Stored records>
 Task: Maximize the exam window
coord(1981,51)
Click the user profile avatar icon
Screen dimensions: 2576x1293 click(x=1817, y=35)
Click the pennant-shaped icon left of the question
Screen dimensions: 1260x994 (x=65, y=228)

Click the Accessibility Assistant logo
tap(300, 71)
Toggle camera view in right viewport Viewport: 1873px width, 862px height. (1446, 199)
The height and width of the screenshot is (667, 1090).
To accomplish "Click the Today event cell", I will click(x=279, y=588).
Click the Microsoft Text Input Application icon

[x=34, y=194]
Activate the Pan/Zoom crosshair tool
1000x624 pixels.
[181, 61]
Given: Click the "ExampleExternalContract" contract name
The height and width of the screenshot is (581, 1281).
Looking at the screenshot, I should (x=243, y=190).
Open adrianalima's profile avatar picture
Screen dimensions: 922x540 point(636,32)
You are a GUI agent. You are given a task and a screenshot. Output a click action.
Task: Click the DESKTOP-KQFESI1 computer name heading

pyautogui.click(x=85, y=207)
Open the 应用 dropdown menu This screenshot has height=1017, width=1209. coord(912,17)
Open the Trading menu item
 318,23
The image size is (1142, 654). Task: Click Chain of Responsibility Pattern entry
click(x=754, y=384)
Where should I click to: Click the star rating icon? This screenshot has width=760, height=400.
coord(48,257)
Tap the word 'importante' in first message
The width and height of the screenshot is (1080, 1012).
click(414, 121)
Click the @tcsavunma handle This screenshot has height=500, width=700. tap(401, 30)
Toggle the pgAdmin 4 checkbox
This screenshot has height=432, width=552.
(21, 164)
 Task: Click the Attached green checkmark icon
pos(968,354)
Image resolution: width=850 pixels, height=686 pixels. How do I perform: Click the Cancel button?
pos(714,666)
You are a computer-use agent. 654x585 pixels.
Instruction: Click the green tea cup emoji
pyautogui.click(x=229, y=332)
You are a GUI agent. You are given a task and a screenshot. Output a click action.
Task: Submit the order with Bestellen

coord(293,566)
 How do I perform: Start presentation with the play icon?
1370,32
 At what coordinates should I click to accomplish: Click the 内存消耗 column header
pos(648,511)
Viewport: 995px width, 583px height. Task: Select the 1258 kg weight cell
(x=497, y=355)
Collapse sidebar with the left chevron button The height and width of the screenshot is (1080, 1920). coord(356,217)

Directions for this task> Reproduce all of the material above line for line, with no changes.

In response>
 Task: Maximize the exam window
coord(1981,51)
Click the user profile avatar icon
Screen dimensions: 2576x1293 click(x=1817, y=35)
Click the pennant-shaped icon left of the question
Screen dimensions: 1260x994 (x=65, y=228)

Click the Accessibility Assistant logo
tap(300, 71)
Toggle camera view in right viewport Viewport: 1873px width, 862px height. (1446, 199)
The height and width of the screenshot is (667, 1090).
To accomplish "Click the Today event cell", I will click(x=279, y=588).
Click the Microsoft Text Input Application icon

[x=34, y=194]
Activate the Pan/Zoom crosshair tool
1000x624 pixels.
[181, 61]
Given: Click the "ExampleExternalContract" contract name
The height and width of the screenshot is (581, 1281).
Looking at the screenshot, I should (x=243, y=190).
Open adrianalima's profile avatar picture
Screen dimensions: 922x540 point(636,32)
You are a GUI agent. You are given a task and a screenshot. Output a click action.
Task: Click the DESKTOP-KQFESI1 computer name heading

pyautogui.click(x=85, y=207)
Open the 应用 dropdown menu This screenshot has height=1017, width=1209. coord(912,17)
Open the Trading menu item
 318,23
The image size is (1142, 654). Task: Click Chain of Responsibility Pattern entry
click(x=754, y=384)
Where should I click to: Click the star rating icon? This screenshot has width=760, height=400.
coord(48,257)
Tap the word 'importante' in first message
The width and height of the screenshot is (1080, 1012).
click(414, 121)
Click the @tcsavunma handle This screenshot has height=500, width=700. tap(401, 30)
Toggle the pgAdmin 4 checkbox
This screenshot has height=432, width=552.
(21, 164)
 Task: Click the Attached green checkmark icon
pos(968,354)
Image resolution: width=850 pixels, height=686 pixels. How do I perform: Click the Cancel button?
pos(714,666)
You are a computer-use agent. 654x585 pixels.
Instruction: Click the green tea cup emoji
pyautogui.click(x=229, y=332)
You are a GUI agent. You are given a task and a screenshot. Output a click action.
Task: Submit the order with Bestellen

coord(293,566)
 How do I perform: Start presentation with the play icon?
1370,32
 At what coordinates should I click to accomplish: Click the 内存消耗 column header
pos(648,511)
Viewport: 995px width, 583px height. Task: Select the 1258 kg weight cell
(x=497, y=355)
Collapse sidebar with the left chevron button The height and width of the screenshot is (1080, 1920). coord(356,217)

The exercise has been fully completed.